(ASSIGNED TASK): Find the lines below that contain "computer" and tally them. Return only the total.

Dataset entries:
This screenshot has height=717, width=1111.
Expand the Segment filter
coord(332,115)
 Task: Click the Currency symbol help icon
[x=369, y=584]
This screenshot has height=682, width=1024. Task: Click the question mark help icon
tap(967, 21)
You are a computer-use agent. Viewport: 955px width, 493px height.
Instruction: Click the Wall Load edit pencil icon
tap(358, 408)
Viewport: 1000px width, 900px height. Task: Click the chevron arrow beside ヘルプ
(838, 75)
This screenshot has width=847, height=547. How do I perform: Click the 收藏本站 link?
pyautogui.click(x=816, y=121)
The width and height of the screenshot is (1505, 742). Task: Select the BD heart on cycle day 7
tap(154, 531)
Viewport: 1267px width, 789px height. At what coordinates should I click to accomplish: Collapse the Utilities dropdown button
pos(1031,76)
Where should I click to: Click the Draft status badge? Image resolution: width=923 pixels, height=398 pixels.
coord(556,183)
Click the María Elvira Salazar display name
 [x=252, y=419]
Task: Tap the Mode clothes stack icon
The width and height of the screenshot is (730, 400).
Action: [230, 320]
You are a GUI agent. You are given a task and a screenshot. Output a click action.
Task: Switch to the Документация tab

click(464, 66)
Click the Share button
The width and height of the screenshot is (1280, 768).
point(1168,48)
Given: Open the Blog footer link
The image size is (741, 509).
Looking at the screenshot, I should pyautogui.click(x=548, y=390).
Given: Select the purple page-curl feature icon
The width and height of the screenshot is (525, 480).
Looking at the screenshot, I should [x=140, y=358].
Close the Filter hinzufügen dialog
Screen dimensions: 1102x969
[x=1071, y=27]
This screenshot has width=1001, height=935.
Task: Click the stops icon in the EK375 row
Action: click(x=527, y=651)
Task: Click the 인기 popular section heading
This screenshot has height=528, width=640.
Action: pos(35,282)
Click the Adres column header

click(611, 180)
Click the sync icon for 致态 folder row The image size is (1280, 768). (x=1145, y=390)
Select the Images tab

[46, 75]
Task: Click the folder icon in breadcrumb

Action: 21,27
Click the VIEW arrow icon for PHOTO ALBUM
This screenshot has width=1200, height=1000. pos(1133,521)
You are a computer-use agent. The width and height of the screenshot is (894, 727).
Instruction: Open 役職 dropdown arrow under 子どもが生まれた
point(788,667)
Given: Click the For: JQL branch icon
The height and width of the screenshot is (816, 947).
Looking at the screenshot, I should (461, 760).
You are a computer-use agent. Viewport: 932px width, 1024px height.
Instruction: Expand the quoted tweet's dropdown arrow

(YOUR SOLUTION): 3